Is the world in the midst of a global space race?

Today’s space race is part cooperation - part competition.

This is the last in a five-part series on the business of space.

The United States has the world’s most developed private commercial space industry and the world’s largest government space budget. NASA is spending $2.5 billion on Curiosity, the Mars rover, which is climbing up the side of a mountain on Mars in the middle of an enormous asteroid crater in hopes of collecting information about how Mars was formed. Last week the agency had another major success: a test run of Orion, a rocket that NASA hopes will one day take astronauts into deep space.

But the U.S. isn’t the only one with bold missions. The European Space Agency spent over a billion dollars to land a spacecraft, Philae, on a speeding comet after traveling 4 billion miles over the last decade. Its aim is to collect information about the earliest days of the solar system. Even though NASA contributed some instruments for the mission, the director of the European Space Agency, Jean-Jacques Dordain, was clear: Score one for Europe. “We have the best expertise in the world, because we are the first to have done that, and that will stay forever,” he said.

These days, space events are a social media bonanza, with millions of people around the world watching on live streaming video and tweeting up-to-the-minute details about missions — not so far off from the beginning of the first space race in 1957, when the world watched as the Soviet Union launched Sputnik into orbit and started the space race.

But there’s a big difference now. The race to space in the ’60s was fraught with political tensions and a massive competition over the might and technological prowess of superpowers. Not so anymore.

“Back in the early days of what we think of as the space race, you had the U.S. and the Soviet Union, and they were trying to accomplish specific milestones — who could put a man in space, who could land someone on the moon,” said Micah Walter-Range, director of research for the Space Foundation. “But now the competition is really more on an economic level — who can get the largest share of the global launch market, who can provide more satellite services across the globe to customers everywhere.”

People in the space industry call this “coopetition”— part cooperation, part competition.

“People are looking for ways to work together. Even when you have a mission that is being sent to another planet and maybe it’s technically a NASA mission, they’re still going to be working with universities around the world. They might supply the instruments aboard that spacecraft, and agencies around the world as well,” he said.

“If you look at the International Space Station, this is an example of multiple countries coming together from across the globe to work on a collaborative project,” said Alex MacDonald, a space economist at NASA. “It’s the most complex engineering feat ever attained, requiring the labor and efforts of multiple nations.”

“A country like China is very strategic about how it uses its space program. And in their case, it’s not so much about exploration as it is about providing services”

Micah Walter-Range

Research Director, Space Foundation

But space isn’t immune to politics. As a result of tensions over Ukraine, the United States announced it was suspending all joint rocket and space programs with Russia except for the International Space Station.

NASA still relies on Russia to send American astronauts to the station on Soyuz spacecraft, paying about $70 million per seat.

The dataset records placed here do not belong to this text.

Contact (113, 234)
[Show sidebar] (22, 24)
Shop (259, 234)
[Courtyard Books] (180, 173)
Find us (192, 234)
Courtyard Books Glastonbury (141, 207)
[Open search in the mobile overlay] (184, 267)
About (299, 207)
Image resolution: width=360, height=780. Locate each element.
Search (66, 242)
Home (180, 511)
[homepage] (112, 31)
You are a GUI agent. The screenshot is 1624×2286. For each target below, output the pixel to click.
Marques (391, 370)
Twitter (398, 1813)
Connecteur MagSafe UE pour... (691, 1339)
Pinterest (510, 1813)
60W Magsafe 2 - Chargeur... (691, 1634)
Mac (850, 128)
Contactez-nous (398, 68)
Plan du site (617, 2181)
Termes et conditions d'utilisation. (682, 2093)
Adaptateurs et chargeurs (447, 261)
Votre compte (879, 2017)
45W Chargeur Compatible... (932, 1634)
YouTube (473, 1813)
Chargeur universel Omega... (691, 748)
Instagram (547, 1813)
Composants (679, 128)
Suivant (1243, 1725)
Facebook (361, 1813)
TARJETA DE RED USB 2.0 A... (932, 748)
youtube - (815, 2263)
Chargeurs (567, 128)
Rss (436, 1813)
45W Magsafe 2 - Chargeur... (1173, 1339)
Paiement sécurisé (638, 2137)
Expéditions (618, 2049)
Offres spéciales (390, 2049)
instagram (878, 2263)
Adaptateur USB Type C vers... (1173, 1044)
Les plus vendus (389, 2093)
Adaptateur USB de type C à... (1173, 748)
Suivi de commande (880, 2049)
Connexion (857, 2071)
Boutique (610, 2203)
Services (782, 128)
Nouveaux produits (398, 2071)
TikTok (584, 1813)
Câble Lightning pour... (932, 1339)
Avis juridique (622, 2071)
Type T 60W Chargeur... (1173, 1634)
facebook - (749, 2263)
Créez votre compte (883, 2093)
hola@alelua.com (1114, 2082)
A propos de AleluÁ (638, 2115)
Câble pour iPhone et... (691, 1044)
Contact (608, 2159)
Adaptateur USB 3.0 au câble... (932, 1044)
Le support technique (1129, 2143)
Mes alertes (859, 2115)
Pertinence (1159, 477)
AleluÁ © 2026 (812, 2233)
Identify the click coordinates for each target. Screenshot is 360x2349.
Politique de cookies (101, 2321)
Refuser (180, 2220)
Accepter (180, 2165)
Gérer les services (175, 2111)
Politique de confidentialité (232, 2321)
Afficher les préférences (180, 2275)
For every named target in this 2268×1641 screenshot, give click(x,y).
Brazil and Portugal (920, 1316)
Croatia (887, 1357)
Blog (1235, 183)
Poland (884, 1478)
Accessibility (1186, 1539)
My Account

China is working on building its own space station and has its sights set on landing on the moon to collect lunar samples. But China uses its space program as no other country in the world does: for soft power.

“A country like China is very strategic about how it uses its space program. And in their case, it’s not so much about exploration as it is about providing services,” said Walter-Range. “And so the Chinese have worked very closely with Nigeria, with Venezuela and with other countries that have a lot of natural resources that can then be used in the Chinese economy. So they use their space program and providing satellites and providing training for the people in those countries on how to use the satellites. That’s one of their ways of gaining some diplomatic power and forging new relationships that can then be used in other areas outside the space industry to fuel the Chinese economy.”

India launched a Mars orbiter in 2013 on its first try and on a shoestring budget of $75 million, a fraction of NASA’s Mars orbiter mission, which cost $671 million. But Walter-Range said there aren’t many similarities between the missions.

”Really, they’re similar in time frame, not necessarily capabilities,” he said. “Just to give you an example, the entire instrument payload aboard the Indian spacecraft weighed about the same as one of the instruments aboard NASA’s spacecraft, and I think that was one out of eight.”